§ DOCUMENT SEGMENT:
.....

Katie Thomas & Charles Ornstein
Originally published 22 Dec 20
Here is an excerpt:
After months of review, Memorial Sloan Kettering overhauled its conflict-of-interest policy, barring its top executives from serving on corporate boards of drug and health care companies and placing limits on how executives and top researchers could profit from work developed at the institution.
Like other major hospitals, Memorial Sloan Kettering’s finances have taken a hit during the coronavirus pandemic. For the first three quarters of 2020, the hospital reported an operating loss of $453 million compared with an operating profit of nearly $77 million in the first nine months of 2019. The hospital saw a decline in surgical procedures and clinic visits, as well as clinical trials and other research. The hospital did receive $100 million in relief funds as part of the Coronavirus Aid, Relief and Economic Security (CARES) Act.
Baselga wasn’t the only former official to receive severance from Memorial Sloan Kettering in 2019. It also paid more than $250,000 in severance to Avice Meehan, the hospital’s former chief communications officer, according to its IRS filing. Meehan declined to comment.
Laurie Styron, the executive director of CharityWatch, an independent watchdog group, said that hospitals often compensate their staff generously because they must attract highly trained and educated doctors who would be well-paid elsewhere. Still, she said, the multimillion-dollar sums can surprise donors, who typically give money to support research or patient care.

.....

§ DATA EXTRACTS:

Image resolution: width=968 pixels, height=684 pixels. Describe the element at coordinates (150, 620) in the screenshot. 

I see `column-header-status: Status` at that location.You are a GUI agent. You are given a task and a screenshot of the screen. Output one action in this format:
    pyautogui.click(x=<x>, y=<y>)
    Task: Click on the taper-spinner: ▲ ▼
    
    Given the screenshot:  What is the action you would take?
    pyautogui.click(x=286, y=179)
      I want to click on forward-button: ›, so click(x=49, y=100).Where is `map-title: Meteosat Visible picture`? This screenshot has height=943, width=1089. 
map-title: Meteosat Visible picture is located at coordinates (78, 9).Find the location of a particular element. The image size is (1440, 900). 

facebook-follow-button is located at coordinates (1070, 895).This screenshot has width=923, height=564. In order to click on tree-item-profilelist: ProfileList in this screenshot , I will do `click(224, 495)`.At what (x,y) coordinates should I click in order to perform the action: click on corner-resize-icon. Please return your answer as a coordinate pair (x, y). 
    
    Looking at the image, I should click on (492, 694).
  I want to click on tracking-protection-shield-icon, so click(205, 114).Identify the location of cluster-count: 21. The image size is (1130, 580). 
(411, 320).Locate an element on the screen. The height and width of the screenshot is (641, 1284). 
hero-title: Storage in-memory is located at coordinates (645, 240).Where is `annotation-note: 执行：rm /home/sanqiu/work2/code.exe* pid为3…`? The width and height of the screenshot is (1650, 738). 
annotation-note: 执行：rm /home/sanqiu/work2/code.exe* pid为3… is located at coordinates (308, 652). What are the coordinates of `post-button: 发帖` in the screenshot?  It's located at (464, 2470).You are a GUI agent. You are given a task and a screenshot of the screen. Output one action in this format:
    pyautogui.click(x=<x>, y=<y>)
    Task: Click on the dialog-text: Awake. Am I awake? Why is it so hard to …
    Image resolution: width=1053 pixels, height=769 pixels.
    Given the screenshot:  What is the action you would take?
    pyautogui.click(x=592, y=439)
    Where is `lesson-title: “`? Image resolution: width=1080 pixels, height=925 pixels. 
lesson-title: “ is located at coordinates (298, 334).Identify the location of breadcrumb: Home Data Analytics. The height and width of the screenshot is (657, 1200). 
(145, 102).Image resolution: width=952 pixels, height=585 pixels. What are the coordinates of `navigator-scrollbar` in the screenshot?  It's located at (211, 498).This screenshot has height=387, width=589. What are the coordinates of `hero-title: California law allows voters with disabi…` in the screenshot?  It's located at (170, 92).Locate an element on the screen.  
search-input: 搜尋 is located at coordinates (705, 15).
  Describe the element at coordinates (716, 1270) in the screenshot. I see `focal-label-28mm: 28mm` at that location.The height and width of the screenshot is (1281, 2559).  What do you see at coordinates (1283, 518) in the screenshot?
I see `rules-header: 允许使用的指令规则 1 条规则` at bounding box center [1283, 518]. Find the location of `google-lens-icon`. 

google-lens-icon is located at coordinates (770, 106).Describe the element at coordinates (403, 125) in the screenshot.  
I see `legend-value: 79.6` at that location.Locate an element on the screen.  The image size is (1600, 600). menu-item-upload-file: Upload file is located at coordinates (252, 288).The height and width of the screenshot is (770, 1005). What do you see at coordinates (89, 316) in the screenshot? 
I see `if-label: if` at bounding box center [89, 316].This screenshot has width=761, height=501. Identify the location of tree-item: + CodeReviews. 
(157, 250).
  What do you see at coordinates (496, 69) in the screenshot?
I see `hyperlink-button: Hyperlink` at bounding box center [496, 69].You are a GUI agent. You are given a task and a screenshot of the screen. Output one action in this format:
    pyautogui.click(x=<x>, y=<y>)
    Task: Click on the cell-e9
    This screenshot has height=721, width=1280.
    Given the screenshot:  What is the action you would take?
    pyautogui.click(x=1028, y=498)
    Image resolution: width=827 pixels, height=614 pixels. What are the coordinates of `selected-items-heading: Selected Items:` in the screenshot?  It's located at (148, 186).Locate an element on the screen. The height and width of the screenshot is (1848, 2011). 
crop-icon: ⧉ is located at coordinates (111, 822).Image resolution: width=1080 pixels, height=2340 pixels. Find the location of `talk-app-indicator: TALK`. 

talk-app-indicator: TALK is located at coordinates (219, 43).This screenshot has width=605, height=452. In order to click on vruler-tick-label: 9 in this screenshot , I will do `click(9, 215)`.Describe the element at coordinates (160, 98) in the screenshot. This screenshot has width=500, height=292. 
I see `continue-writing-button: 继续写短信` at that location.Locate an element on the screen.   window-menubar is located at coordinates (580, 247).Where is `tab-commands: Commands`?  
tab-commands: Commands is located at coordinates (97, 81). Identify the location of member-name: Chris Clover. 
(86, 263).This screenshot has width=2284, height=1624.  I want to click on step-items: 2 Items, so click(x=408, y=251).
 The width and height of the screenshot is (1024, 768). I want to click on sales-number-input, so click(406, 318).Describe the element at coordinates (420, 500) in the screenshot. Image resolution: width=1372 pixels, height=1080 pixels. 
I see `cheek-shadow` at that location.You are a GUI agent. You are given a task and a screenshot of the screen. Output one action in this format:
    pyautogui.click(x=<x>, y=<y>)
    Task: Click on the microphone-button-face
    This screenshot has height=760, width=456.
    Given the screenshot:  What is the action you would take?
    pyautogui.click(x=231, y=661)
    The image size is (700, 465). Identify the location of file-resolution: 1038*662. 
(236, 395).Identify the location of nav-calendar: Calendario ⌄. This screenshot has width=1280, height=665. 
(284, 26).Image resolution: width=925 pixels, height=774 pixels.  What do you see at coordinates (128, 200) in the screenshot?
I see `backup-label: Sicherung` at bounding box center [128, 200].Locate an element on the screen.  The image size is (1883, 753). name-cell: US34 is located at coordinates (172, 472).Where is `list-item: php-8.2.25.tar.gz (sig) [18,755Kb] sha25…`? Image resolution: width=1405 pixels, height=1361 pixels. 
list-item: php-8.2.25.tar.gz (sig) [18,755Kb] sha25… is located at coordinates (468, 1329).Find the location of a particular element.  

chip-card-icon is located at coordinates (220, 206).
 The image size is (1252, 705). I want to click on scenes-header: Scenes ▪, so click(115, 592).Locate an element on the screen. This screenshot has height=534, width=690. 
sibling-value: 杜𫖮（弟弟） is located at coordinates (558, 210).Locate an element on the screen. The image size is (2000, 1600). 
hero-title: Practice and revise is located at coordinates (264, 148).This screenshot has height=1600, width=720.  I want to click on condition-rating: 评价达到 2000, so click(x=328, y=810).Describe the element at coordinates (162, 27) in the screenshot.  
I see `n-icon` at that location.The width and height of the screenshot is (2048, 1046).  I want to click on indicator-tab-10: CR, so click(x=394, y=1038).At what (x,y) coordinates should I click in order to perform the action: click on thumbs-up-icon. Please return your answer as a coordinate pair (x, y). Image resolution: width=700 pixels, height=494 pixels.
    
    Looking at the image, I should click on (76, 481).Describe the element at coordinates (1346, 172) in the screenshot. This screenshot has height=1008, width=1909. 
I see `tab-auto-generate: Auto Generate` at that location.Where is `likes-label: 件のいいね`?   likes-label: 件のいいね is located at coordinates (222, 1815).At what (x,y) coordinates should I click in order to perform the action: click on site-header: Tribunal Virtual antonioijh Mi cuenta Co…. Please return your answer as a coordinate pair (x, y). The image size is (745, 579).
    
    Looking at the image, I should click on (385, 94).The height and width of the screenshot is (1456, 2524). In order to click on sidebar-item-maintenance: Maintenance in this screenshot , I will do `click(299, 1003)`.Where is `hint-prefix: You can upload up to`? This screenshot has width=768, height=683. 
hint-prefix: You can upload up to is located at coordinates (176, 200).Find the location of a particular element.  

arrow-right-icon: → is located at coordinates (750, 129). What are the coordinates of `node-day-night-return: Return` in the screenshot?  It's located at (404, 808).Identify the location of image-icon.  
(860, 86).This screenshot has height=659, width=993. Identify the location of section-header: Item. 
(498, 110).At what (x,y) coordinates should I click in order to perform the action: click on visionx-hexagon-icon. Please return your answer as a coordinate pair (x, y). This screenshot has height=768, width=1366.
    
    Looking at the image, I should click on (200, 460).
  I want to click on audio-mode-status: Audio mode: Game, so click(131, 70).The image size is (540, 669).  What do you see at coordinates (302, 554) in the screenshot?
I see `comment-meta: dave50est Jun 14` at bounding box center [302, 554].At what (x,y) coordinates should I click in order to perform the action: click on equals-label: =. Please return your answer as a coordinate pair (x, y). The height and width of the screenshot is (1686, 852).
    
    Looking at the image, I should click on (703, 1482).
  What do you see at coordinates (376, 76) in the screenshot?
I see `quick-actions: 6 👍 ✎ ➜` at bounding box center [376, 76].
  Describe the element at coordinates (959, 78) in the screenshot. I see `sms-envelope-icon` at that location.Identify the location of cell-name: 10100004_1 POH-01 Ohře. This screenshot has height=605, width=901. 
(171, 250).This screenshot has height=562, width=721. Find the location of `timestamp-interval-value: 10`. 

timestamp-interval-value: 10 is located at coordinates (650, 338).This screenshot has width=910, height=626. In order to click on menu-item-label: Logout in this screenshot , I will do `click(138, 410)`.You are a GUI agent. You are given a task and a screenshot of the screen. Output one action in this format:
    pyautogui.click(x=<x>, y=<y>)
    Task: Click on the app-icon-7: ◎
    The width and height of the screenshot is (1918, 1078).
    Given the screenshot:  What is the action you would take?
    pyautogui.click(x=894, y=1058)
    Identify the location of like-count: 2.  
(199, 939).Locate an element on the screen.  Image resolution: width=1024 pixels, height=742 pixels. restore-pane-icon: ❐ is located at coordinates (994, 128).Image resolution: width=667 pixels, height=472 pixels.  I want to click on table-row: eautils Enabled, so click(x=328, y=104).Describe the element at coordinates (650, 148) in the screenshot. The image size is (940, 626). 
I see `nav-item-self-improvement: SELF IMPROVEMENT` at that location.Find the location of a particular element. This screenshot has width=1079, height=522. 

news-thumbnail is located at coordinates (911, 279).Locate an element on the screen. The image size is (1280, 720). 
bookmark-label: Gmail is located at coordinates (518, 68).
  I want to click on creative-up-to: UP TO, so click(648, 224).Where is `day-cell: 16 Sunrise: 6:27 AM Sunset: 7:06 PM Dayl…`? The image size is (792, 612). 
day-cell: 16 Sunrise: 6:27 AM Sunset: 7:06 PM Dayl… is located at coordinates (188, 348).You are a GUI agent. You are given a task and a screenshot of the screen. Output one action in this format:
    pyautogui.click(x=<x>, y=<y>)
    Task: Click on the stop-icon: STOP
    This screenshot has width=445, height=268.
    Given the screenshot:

.....

§ ASSIGNED TASK A: From the Memorial Sloan Kettering excerpt, print the passage from "Like other major" up to and including "Security (CARES) Act.".
§ ASSIGNED TASK B: Based on the Memorial Sloan Kettering excerpt, say whether each statement agrees with it. Answer yes or no, and quote the deciding words. (i) The hospital received $100 million in relief funds under the CARES Act. (ii) Avice Meehan commented on her severance payment. (iii) The revised policy bars top executives from serving on corporate boards of drug and health care companies.
§ ASSIGNED TASK C: According to the Memorial Sloan Kettering excerpt, what operating loss did the hospital report for the first three quarters of 2020?

§ SOLUTION A:
Like other major hospitals, Memorial Sloan Kettering’s finances have taken a hit during the coronavirus pandemic. For the first three quarters of 2020, the hospital reported an operating loss of $453 million compared with an operating profit of nearly $77 million in the first nine months of 2019. The hospital saw a decline in surgical procedures and clinic visits, as well as clinical trials and other research. The hospital did receive $100 million in relief funds as part of the Coronavirus Aid, Relief and Economic Security (CARES) Act.

§ SOLUTION B:
(i) Yes: "The hospital did receive $100 million in relief funds as part of the Coronavirus Aid, Relief and Economic Security (CARES) Act."
(ii) No: "Meehan declined to comment."
(iii) Yes: "barring its top executives from serving on corporate boards of drug and health care companies"

§ SOLUTION C: $453 million.